Health-Related Quality of Life & Functioning in Patients with Spinal Fusion

Acta Universitatis Tamperensis No. 1877


By: Liisa Pekkanen
March 2014
Tampere University Press
Distributed by Coronet Books
ISBN: 9789514492792
151 Pages
$97.50 Paper original


The objective of this study was to assess disability, Health-Related Quality of Life (HRQoL) and health utility in patients undergoing spinal fusion surgery. Since 2008 all patients undergoing non-urgent spinal fusion in Tampere University Hospital and Jyväskylä Central Hospital have been invited to the spinal database. Patients´ data were collected prospectively, prior to surgery and at three months, one year and two years postoperatively and there are different follow-up periods in sub-studies. A general population sample was also drawn and matched for age, gender and residential area for purposes of comparison with the fusion patients. Three months post surgery the 173 patients showed a significant improvement in disability when assessed with the translated, validated and psychometrically tested Finnish version 2.0 of the Oswestry Disability Index (ODI). The mean preoperative total ODI score was 45 (SD 17) and the mean decrease at three months was -19 (95% CI: -22 to -17). At the one-year disability analysis only minor addition in improvement was observed as compared to the ODI at three months. In the general population the ODI was 15 (SD 17) in females and 9 (SD 13) in males. Despite the improvement in disability among the patients, both sexes still had higher mean ODI values at one year than the general population (p<0.001).

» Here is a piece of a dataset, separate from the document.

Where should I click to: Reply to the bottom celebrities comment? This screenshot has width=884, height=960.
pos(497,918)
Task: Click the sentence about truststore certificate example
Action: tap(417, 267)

The changes in HRQoL were assessed with the 36-item Short Form Health Survey (SF-36). The SF-36 was also used divided in two component scores: the Physical Component Summary Score (PCS) and the Mental Component Summary Score (MCS). At three months the positive changes were significant in both the PCS and the MCS. In addition the relationship between disability and HRQoL was significant. Although at one year both the female and male patients attained the general population level in the MCS, in the PCS the patients fell behind the general population. In the health utility analysis, the data of 242 fusion patients were analysed stratified into five surgical indication groups (degenerative olisthesis, isthmic olisthesis, spinal stenosis, degenerative disc disease or disc herniation and postoperative conditions). At two years the improvements in the SF-6D scores were significant in all groups (p<0.001). Furthermore, the changes in the SF-6D scores did not differ significantly between the groups (p=0.40 In conclusion the evaluation of the present prospectively collected unselected patient material confirms that although the patients do not reach the level of the general population the patients get significant benefit from the fusion procedure in the current practise. This benefit is apparent already in the early phase of recovery and the positive changes stay stable during the two-year follow-up.